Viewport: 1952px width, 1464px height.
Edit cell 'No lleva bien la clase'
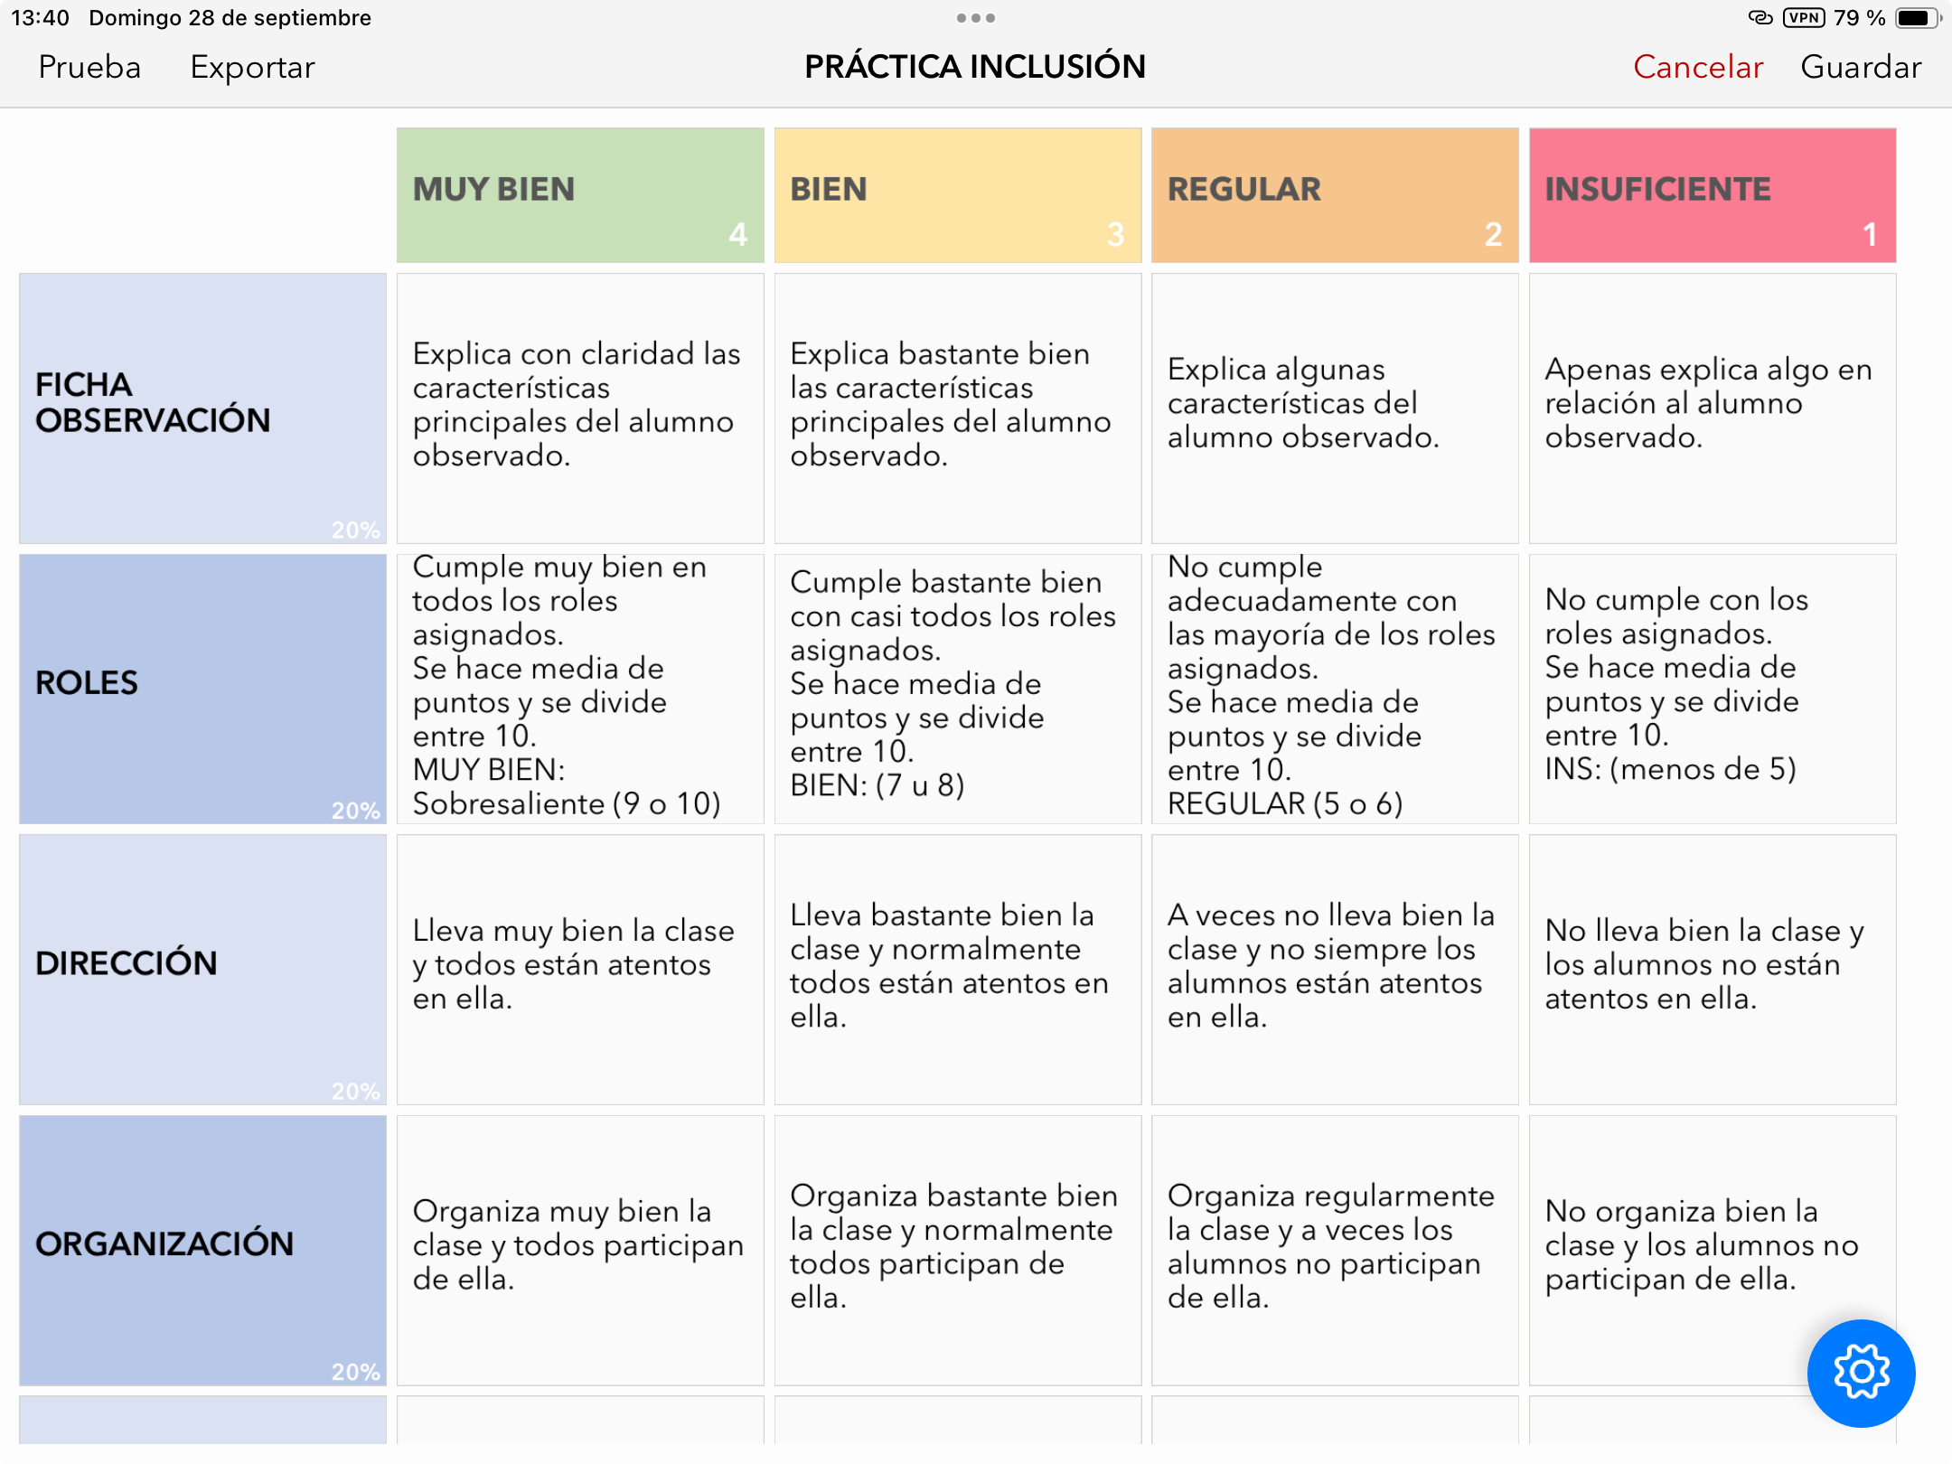1713,969
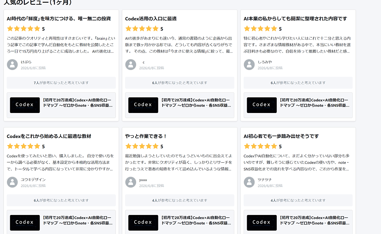Click ユウキデザイン's avatar icon
Viewport: 381px width, 234px height.
[12, 182]
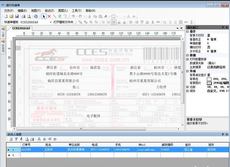The image size is (230, 167).
Task: Expand the 纸张 property node
Action: pyautogui.click(x=187, y=91)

------------------------------------

WHAT YOU HAVE TO DO:
Except for the pictures, write the data out exactly.

ANSWER SECTION:
Viewport: 1952px width, 1464px height.
Edit cell 'No lleva bien la clase'
1713,969
Click ユウキデザイン's avatar icon
Viewport: 381px width, 234px height.
[12, 182]
The image size is (230, 167).
Task: Expand the 纸张 property node
Action: pyautogui.click(x=187, y=91)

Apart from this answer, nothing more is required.